From: Greg Hudson <ghudson_at_MIT.EDU>
Date: 2001-01-02 06:34:48 CET

> A. If we store a revision number in the opaque Version Resource
> URL, then it can become out of date with the revision as stored
> in the entries file.
[...]
> However, it turns out (A) is okay, albeit still not ideal, because
> that out-of-dateness isn't actually going to hurt anything.

It might affect interoperability with other DeltaV clients in the long
term. Although Subversion thinks in terms of "one revision for the
entire tree, with allowed variances in the working copy and lost of
optimizations to minimize the cost of going between revisions," DeltaV
thinks in terms of independently versioned resources--more like RCS.
Correct me if I'm wrong, Greg. (As one of the Gregs, I get to say
"Greg" without being ambiguous.)

So, in Subversion, when we change file A but not file B, it's natural
to assume that the canonical most recent revision of file B has
increased. But in DeltaV, that is not natural.
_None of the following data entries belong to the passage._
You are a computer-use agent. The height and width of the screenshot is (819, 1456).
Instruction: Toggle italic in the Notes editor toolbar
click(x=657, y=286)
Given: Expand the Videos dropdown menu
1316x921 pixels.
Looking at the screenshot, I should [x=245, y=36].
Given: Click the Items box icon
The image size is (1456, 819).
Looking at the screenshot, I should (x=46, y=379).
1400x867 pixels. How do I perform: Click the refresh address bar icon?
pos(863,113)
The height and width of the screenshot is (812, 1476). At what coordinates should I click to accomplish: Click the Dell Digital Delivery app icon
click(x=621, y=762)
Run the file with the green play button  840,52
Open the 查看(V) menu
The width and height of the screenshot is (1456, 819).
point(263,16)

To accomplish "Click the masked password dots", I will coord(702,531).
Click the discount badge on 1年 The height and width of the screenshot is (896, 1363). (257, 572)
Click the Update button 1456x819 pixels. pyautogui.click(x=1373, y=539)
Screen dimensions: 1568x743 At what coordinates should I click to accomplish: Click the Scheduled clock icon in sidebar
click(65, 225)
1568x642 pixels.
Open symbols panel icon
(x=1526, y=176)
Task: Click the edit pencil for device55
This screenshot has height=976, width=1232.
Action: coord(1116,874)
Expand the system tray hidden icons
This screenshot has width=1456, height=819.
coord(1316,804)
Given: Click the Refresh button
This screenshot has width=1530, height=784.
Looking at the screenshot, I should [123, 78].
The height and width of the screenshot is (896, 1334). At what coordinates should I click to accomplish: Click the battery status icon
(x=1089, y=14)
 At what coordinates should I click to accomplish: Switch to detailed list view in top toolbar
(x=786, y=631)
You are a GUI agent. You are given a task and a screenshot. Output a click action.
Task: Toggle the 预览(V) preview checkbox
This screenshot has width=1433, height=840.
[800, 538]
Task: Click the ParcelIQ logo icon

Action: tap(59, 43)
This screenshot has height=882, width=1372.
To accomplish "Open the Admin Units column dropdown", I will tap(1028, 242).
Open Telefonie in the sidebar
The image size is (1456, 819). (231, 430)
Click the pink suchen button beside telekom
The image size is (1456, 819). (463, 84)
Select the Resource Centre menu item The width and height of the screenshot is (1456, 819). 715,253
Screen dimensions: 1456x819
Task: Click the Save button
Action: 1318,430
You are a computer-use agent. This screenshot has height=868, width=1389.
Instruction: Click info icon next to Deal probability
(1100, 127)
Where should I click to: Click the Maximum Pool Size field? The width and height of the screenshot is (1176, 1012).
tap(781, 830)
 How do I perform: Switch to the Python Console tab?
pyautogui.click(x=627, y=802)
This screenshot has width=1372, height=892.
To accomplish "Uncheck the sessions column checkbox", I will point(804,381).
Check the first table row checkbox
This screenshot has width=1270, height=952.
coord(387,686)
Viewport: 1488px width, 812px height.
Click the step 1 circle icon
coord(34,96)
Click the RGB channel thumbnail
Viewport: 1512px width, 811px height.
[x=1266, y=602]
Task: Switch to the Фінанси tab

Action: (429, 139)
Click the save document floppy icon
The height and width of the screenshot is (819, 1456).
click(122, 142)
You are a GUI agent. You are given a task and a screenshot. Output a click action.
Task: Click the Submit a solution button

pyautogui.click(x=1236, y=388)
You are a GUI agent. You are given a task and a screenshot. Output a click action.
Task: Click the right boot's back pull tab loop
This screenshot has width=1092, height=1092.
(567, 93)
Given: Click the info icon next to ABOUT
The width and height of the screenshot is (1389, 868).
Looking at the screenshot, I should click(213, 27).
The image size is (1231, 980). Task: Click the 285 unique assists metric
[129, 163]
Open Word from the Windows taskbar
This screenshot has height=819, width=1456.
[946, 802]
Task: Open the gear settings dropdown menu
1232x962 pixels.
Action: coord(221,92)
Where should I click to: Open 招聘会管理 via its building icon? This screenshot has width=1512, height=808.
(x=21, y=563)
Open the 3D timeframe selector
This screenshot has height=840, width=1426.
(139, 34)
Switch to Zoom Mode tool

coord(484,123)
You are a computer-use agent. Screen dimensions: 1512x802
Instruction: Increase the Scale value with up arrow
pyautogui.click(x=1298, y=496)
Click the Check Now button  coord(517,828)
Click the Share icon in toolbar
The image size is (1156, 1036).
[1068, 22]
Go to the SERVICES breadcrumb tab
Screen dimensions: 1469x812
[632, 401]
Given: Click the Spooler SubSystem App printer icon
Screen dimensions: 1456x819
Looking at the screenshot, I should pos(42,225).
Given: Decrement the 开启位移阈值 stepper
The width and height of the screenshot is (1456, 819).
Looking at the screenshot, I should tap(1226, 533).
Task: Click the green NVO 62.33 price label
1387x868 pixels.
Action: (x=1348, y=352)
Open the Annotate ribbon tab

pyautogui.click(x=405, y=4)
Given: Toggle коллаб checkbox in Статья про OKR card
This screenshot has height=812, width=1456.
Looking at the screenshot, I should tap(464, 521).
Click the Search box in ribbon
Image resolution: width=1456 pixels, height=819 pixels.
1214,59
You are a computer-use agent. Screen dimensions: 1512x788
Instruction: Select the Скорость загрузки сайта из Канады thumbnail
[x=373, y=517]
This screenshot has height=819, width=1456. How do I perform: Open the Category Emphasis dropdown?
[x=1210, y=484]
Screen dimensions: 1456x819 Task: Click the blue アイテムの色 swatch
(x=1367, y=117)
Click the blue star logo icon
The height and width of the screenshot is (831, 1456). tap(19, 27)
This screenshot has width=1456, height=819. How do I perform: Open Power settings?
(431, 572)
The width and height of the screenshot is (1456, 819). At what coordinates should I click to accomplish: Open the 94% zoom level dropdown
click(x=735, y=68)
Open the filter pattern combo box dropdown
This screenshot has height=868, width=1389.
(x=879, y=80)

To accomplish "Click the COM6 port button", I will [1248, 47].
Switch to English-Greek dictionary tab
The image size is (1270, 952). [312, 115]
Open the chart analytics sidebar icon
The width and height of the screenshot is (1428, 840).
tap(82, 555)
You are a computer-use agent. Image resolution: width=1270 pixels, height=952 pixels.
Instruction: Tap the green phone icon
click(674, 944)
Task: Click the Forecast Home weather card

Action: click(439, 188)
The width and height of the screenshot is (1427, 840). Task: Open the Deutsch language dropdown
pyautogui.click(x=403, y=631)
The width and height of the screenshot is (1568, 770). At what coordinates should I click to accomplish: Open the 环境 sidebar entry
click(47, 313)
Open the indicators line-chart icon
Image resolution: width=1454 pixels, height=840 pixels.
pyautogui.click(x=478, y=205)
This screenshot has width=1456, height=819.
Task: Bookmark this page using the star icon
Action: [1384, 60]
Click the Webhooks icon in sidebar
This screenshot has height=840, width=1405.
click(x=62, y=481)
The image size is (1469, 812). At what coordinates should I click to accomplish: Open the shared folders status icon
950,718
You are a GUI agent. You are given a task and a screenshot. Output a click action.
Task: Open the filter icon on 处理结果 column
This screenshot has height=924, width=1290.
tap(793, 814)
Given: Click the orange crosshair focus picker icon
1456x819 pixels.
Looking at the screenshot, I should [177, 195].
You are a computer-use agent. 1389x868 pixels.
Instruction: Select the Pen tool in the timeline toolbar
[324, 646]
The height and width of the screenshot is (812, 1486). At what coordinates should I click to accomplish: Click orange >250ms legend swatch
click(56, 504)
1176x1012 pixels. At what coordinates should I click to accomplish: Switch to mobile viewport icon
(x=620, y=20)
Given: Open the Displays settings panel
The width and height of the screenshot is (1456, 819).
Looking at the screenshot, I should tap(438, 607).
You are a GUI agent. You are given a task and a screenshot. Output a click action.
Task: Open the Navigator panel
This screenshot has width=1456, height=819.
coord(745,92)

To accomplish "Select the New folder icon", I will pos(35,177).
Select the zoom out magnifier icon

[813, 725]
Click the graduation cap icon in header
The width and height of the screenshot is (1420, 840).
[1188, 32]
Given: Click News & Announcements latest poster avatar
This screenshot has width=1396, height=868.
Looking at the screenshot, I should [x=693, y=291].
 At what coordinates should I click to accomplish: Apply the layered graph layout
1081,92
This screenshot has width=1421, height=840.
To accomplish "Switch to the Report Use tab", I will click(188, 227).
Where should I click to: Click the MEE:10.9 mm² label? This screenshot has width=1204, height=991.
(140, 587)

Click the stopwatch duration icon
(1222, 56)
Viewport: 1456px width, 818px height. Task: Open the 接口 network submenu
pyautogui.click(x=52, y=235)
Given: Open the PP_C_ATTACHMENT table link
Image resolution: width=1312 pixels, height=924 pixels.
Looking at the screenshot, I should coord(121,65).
> B. But if we store a hard node revision instead... Well, maybe we
> can't think of a bad effect up front, but I'm sure we all agree
> there's something deeply icky about storing that stuff anywhere
> on the client side. It's internal to the fs and the fs's
> immediate callers. Using it on the client side seems guaranteed
> to lead to badness down the road.

The client isn't really using that information; it doesn't get to
actually "know" the node revision number. It's just acting as an
information store for the server. Although we do open ourselves up to
the possibility of poorly written clients which irresponsibly dissect
the supposedly-opaque version resource URL.

> You are fluent in both, but most Subversion developers are only
> fluent in the first (with the exception of Greg Hudson, maybe).